This is despite the fact that best practice suggests that brands need to post frequent updates in order to maintain engagement with their fans.
In recent months Facebook has released a host of features such as the Timeline view, Offers, post scheduling and targeting, a redesigned ad network and Facebook Exchange to make its pages more attractive to businesses.
But the study of 5.7m Facebook Pages suggests that most businesses are still struggling to drive any real consumer engagement through the social network.
Among the different categories on Facebook, community pages are most likely to be inactive (79.3%), followed by company pages (73.5%).

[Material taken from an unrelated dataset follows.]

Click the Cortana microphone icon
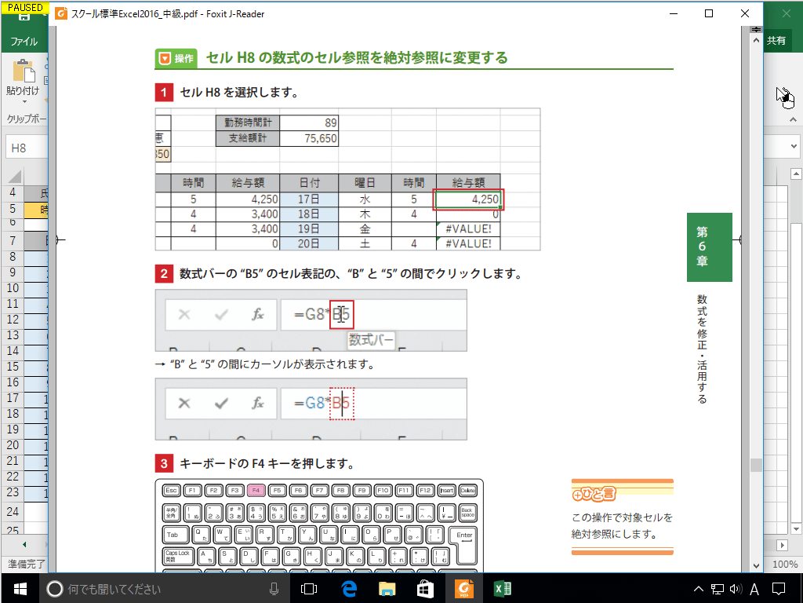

Furthermore, celebrity pages have seen an increase in the average number of fans from 9,144 in March up to 11,713 in October, but business pages have seen a steep fall from 6,407 to 3,233 fans in the same period.
As well as discovering that 85.3% of companies ignore conversations on their own pages, Recommend.ly found that engagement rates on brand pages has dropped by 8.5% since March.
It defines engagement as feedback given by fans on page posts in the form of comments, likes and shares.
On company pages, fan engagement on posts has dropped from 0.74% to 0.38%.
Looking at the type of content that is most appealing to fans, photos seem to get much higher engagement than other types.
Overall, visual content (photos and videos) generated 65% to 350% higher engagement than non-visual content across the different categories.